I am working for the White House this semester as an intern in the President's Office of Media Affairs.
It's a remarkable time to work for the president, in light of the confirmation hearings for Judge John Roberts and other key events and issues facing our nation.
As part of my intern application and interviews, I was asked which of the president's polices are most important to me and why.
I responded: President Bush's commitment to stand firm against legal pragmatism is most important to me. Our constitution was ratified on the principles of inalienable rights and declared self-evident truths. These principles are therefore absolute, unchangeable and commonly seen. In our postmodern culture, the justice system has taken to declaring law based on the arbitrary whim of society, changing to rally our fluid pleasure impulses.

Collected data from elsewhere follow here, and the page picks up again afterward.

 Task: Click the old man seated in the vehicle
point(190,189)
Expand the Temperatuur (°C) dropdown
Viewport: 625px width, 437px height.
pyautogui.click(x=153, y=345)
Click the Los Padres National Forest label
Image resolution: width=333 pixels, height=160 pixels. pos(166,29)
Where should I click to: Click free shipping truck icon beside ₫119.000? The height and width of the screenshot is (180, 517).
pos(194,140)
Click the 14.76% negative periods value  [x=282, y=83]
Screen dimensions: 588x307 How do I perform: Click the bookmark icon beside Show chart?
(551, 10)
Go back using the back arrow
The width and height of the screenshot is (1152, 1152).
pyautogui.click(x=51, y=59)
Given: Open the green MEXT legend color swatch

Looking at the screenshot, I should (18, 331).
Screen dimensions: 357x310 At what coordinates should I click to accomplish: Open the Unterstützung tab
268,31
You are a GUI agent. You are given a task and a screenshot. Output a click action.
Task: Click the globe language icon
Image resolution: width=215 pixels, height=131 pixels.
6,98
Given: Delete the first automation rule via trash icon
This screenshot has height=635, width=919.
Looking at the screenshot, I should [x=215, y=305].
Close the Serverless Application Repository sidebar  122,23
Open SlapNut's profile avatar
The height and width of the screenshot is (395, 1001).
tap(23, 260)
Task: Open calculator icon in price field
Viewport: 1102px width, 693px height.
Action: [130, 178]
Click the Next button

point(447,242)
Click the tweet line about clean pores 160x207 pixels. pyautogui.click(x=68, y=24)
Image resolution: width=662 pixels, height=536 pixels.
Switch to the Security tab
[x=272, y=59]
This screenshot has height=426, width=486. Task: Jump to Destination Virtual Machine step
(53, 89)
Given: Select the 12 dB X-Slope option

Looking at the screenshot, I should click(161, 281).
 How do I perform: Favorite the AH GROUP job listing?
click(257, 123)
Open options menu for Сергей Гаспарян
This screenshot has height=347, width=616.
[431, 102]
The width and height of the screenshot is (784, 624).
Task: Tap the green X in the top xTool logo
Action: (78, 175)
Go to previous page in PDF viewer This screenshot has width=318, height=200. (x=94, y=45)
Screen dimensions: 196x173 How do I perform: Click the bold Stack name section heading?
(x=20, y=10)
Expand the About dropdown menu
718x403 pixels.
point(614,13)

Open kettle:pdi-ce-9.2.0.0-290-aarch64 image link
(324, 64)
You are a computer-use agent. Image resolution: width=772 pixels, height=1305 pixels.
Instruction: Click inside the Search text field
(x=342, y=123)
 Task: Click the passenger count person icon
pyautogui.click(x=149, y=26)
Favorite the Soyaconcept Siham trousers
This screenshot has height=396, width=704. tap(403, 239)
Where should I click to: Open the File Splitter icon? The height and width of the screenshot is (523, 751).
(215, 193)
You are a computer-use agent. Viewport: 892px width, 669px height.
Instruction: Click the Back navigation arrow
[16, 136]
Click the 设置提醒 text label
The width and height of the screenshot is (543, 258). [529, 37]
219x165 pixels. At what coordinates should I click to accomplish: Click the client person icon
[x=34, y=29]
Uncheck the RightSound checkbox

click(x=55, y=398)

The president's stance on pro-life, the definition of marriage as one man and one woman and his ability to counter the cultural agenda of immorality in the private sector are extremely significant constitutional issues and his policies are sound.
While strong policies are imperative for all issues, the policy directly affecting the culture, the nature of society and our children is what most deeply influences the future direction of our country.
I believe our nation was founded on the principles of morality and personal freedom through understanding personal restraint.
Bush is a great leader for the future of our nation because he understands the importance of adherence to morality in public life as well as personal life. I believe he holds a very good balance between government legislation and personal freedom in this regard.
I consider it a privilege to work for this particular president. Of course, it is always an honor to be a part of the inner political mechanism that moves and shapes the United States of America, but I could think of no better time to be in the White House than under the direction of this extraordinary leader.
I had the opportunity to meet Bush for the first time during the campaigns last fall, where I was a volunteer. After his speech, the president came among the crowd and when he came to me, I shook his hand and said, "I am praying for you, sir."
He looked me in the eye and said simply, "Thank you." Then he reached out and gave me a hug. I was struck by the genuineness that becomes this president. In this, both his personal and public persona, I deeply respect him.
Over the course of this semester, I will be writing occasionally about my time in Washington, White House issues and the president.
It is my hope that even those at CSU who do not support Bush will read this column and if nothing else, gain an appreciation for the man within the presidency and those excellent men and women surrounding him who comprise the Bush Administration.